Why abandon the RDD API and support Dataframe's API instead

Dataframe's API is more user-friendly than the RDD API, Dataframe's advantages include spark data sources, sql/dataframe queries, tungsten and catalyst optimization, and a unified API across languages.

The Dataframe-based machine learning API is a unified set of cross-machine learning algorithms and across multiple languages. Dataframe also facilitates the use of ML pipe lines, especially functional conversions.

What Spark ml is.

Spark ML, not the official name, but occasionally refers to the Dataframe-based API, because the package name of the Dataframe API is org.apache.spark.ml. and spark ML Pipelines is also meant to emphasize the concept of pipelines.

Mlib already abandoned?

Not yet. Mlib includes the RDD and Dataframe two APIs, which are currently in the maintenance phase, neither obsolete nor mlib. Dependent

Mlib uses a linear algebraic packet breeze (Netlib-java package that relies on optimized data processing), and if the native library is not included in runtime, the JVM will error and replace with a clean interface.
Due to the reason of the license, we do not include Netlib-java this library, which needs to be installed or imported into the project itself.

If you use the Python language, you need the 1.4+ version of NumPy. Migration Guide

Mlib is still in the development phase, Experimental/developerapi Tagged API means there will be changes in the future, the following describes the change from 2.0 to 2.1 2.0-"2.1 change Remove the deprecated method Setlabelcol in feature. Chisqselectormodel Numtrees in classification. Randomforestclassificationmodel numtrees in regression. Randomforestregressionmodel model in regression. Linearregressionsummary Validateparams in Pipelinestage validateparams in Evaluator abandonment and change abandonment

Deprecate all Param setters methods except for input/output column Params for Decisiontreeclassificationmodel, Gbtclassi Ficationmodel, Randomforestclassificationmodel, Decisiontreeregressionmodel, Gbtregressionmodel and Randomforestregressionmodel Change spark-17870:fix a bug of Chisqselector which would likely changes its resul T. Now chisquareselector use PValue rather than raw statistic to select a fixed number of top features. Spark-3261:kmeans returns potentially fewer than K cluster centers in cases where k distinct centroids aren ' t available o R aren ' t selected. Spark-17389:kmeans reduces the default number of steps from 5 to 2 for the k-means| | Initialization mode.

Related Article

Contact Us

The content source of this page is from Internet, which doesn't represent Alibaba Cloud's opinion; products and services mentioned on that page don't have any relationship with Alibaba Cloud. If the content of the page makes you feel confusing, please write us an email, we will handle the problem within 5 days after receiving your email.

If you find any instances of plagiarism from the community, please send an email to: info-contact@alibabacloud.com and provide relevant evidence.

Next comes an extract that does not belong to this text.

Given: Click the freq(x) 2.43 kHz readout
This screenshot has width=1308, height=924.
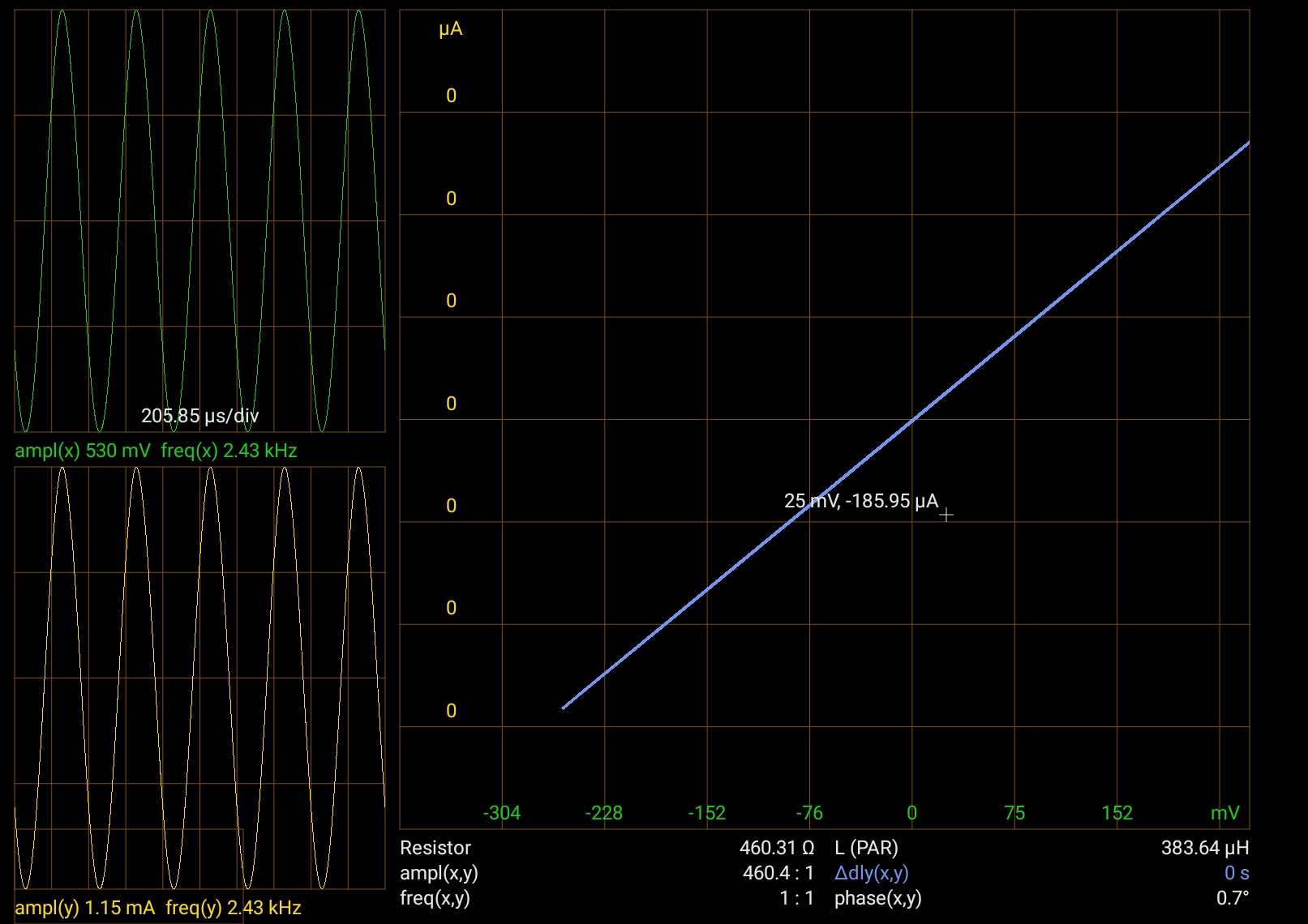Looking at the screenshot, I should pos(229,451).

A staff member will contact you within 5 working days.

A Free Trial That Lets You Build Big!

Start building with 50+ products and up to 12 months usage for Elastic Compute Service

  • Sales Support

    1 on 1 presale consultation

  • After-Sales Support

    24/7 Technical Support 6 Free Tickets per Quarter Faster Response

  • Alibaba Cloud offers highly flexible support services tailored to meet your exact needs.